As I turned and looked out the window, I saw that it was close to sundown. “Rodger,” I told myself, “call it a day.” I closed the door as I left the place and headed out toward the main building and the forest beyond. No more than ten feet in front of me, a crow cawed harshly. Looking up at the trees, I saw only darkness, but I heard twigs snapping on the ground—something was coming at me from within the dense brush ahead of me. In a moment, I spotted another wolf, this time a huge one, moseying toward me. The wolf stopped and sat down, put its head down, and then arched its shoulders. Suddenly raising its head, it let loose with a ferocious howl, which startled me. The wolf was about three hundred feet away from me, but it felt as if it were right in front of me. The wolf remained seated, staring at me from a distance. The howl had caused a reaction in the trees, which scared the hell out of me. The trees began to fly up toward the sky. Under my breath, I said, “Those aren’t leaves—they’re crows!”

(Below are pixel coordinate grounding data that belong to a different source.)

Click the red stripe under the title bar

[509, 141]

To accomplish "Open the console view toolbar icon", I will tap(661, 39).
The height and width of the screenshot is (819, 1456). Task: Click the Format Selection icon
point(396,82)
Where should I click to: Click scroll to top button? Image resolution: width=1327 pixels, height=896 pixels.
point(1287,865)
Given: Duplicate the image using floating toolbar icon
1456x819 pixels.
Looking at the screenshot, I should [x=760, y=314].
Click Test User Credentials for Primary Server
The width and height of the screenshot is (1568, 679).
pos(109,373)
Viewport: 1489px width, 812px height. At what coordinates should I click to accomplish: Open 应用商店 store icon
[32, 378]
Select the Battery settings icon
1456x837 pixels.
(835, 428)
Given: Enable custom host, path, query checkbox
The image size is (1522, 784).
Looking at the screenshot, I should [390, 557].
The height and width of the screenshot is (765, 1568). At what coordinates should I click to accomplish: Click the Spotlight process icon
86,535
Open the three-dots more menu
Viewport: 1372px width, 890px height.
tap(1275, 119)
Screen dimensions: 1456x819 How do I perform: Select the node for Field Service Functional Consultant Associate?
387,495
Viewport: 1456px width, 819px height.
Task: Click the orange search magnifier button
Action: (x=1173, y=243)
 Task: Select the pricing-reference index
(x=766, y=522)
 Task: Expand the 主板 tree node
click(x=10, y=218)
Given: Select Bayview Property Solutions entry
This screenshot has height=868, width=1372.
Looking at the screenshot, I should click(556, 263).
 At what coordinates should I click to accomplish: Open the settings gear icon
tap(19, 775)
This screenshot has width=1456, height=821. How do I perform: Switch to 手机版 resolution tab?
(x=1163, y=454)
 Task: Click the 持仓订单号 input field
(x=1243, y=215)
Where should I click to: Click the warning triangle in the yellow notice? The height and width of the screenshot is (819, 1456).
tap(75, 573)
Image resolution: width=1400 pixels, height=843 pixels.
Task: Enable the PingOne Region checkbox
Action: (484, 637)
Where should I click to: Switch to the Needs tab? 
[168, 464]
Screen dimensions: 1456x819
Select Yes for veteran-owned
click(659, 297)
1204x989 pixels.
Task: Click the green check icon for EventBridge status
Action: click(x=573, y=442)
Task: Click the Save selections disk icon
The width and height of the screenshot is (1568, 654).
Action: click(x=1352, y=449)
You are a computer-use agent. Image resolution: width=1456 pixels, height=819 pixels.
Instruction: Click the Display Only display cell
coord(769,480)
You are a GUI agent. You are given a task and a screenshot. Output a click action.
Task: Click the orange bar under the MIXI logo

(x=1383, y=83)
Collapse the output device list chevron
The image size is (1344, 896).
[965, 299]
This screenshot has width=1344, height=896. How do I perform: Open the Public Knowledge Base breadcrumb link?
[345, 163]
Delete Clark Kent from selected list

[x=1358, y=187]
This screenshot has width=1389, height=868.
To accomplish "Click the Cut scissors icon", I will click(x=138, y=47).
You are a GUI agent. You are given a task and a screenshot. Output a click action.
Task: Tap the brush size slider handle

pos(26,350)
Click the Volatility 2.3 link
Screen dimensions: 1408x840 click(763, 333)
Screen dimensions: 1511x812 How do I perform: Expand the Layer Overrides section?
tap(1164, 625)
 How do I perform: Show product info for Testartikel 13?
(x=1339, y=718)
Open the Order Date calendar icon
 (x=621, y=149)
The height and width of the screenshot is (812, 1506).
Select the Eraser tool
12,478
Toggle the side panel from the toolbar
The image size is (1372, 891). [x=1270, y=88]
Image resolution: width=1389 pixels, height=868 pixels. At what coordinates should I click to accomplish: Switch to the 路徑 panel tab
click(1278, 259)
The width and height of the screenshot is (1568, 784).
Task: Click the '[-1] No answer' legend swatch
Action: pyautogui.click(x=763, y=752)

I started to run toward my car as fast as I could. I was a cop, but not an out-of-shape one. As I ran, I couldn’t resist looking back, and what I saw gave me another shock—all the trees were dead. The crows were flying around me in a frenzy, attacking me and tearing at my skin. These scavengers would devour my body—and my soul. I regretted coming among these creatures.

I finally made it to my car. Having unlocked the doors with my remote, I dived in, slamming the door closed behind me. Momentarily safe from the deadly birds, I took a few deep breaths before putting the key in the ignition. As soon as the car started, I hightailed it back down the mountain as fast as I could. My tires gripped the gravel road as I accelerated and sent rocks flying. Looking into my rearview mirror, I could see the massive swarm of crows flocking toward me. When this flock began forming a gigantic black dog, I started to panic. The crows were out to kill, and it seemed I was their next target. In my rearview mirror, the huge black dog took on immense proportions and jolted swiftly toward me. I could feel my heart pounding as it gained speed and started catching up to me. In another stride or two, the dog, its darkness gone, burst into flames, the fires surrounding its massive body incredible.

I damn near shit my pants as I got to the bottom of the mountain, where another flock of black crows swarmed around my windshield. They met a gruesome demise as they flew into the glass, cracking it and deafening me in the process. My heart jumped with each feathery impact, and I could see blood and guts splatter as they died. I pressed onward, even though my heart felt as if it were about to beat out of my chest. Since I couldn’t see anything through my windshield, I found myself peering through my rearview mirror, which was filled with the massive flaming dog still charging at full speed.

Brainstorming quickly, I decided to pop my car in reverse and nail the fucking thing with my car. I shifted the gear and started to drive in reverse, and although the dog could see my change of direction, it kept running toward the car. I floored the gas pedal and kept on driving, slamming hard into the dog. As I did so, the car started to feel scorching hot, and flames surrounded the car. The last thing I remembered was smoldering fire all around me and hearing an eerie voice saying, “I want your soul! You cannot escape me.”